Tech Insights: Transparent TVs

CES last month had LG and Samsung showing off their latest Transparent TVs to the world. Despite being in the limelight for a few years, the underlying mechanics never cease to amaze. How do these TVs achieve transparency? Where are all the wires?

LG relies on Organic LED (OLED) tech for its transparent displays. OLED displays have organic layers responsible for light emission between two transparent electrodes. Electrodes made of metals are usually opaque. Enter the star of the show: Indium Tin Oxide (ITO), a transparent Conductive Oxide. What makes something opaque is the fact that the incoming light is reflected or absorbed completely. The light we see has photon energies between 1.6 & 3.2eV. ITO has a large bandgap of more than 3.5eV, which means it just allows light to pass through. With high Tin doping in Indium Oxide, it becomes conductive with low resistivity, making ITO an ideal choice for electrodes balancing optical transparency and electrical conductivity.

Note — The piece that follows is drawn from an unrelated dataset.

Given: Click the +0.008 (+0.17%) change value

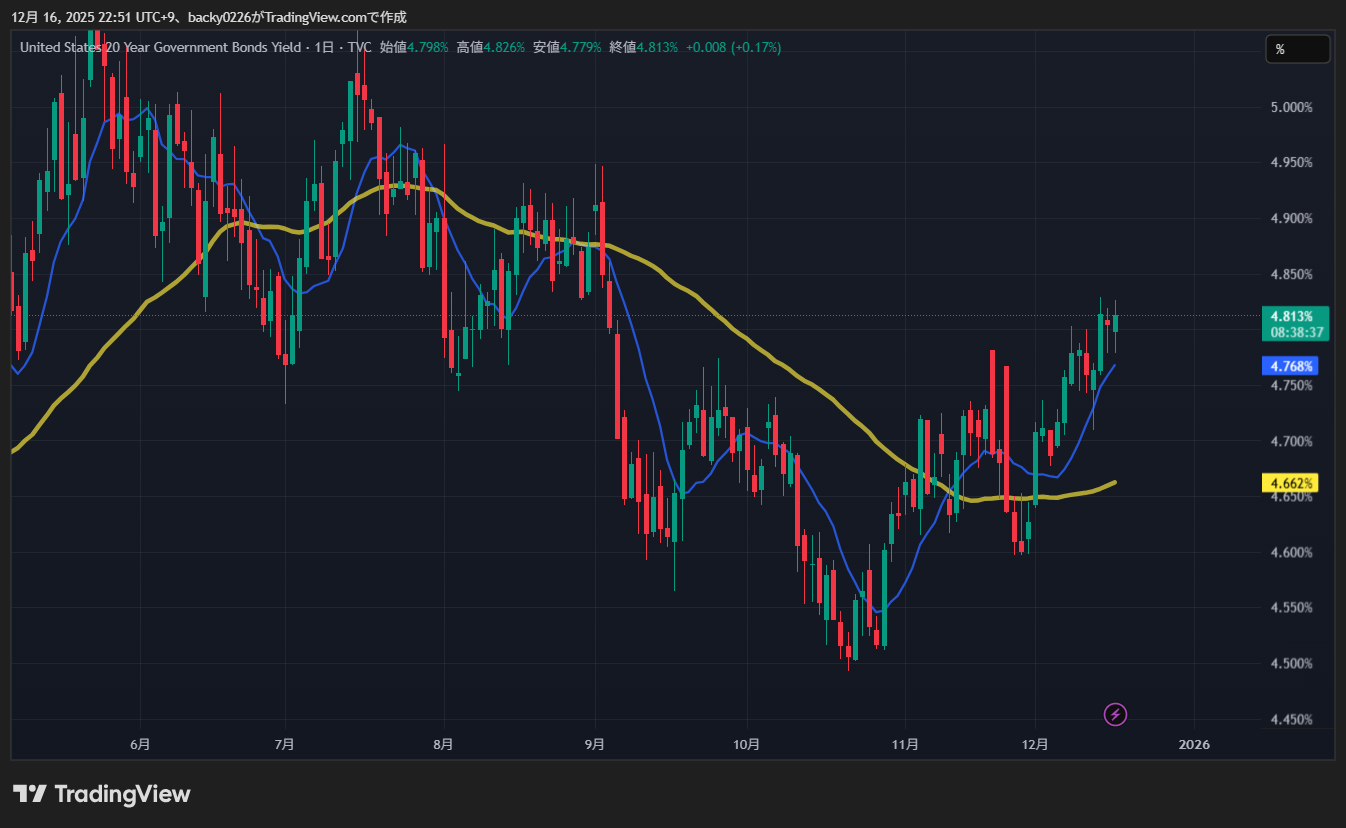Looking at the screenshot, I should (733, 47).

Constructing the display involves taking glass as a substrate, depositing a layer of ITO, and adding multiple organic materials (hydrocarbon-based) on top. These organic layers emit light when an electric current passes through them. The structure is completed with another electrode made of an ultra-thin Magnesium and Silver layer, achieving an impressive 70% transparency. To preserve organic layers from water/oxygen, they are sealed with an encapsulant.

Now we need transparent display drivers below them. For that, we use Thin Film Transistors (TFT) made of a material called Transparent Amorphous Oxide Semiconductors (TAOS). Deposited on a glass substrate (not silicon), all layers of a transparent TFT consist of transparent oxides. These transistors regulate brightness beneath each pixel by turning ON and OFF. Optical filters for RGB on each sub-pixel complete the one full pixel. Multiply this process over a rectangular space, and voila, you have a Transparent TV.

PS: Hopefully, this hasn’t offended any material engg. aficionados. I might have made a few broad statements. ????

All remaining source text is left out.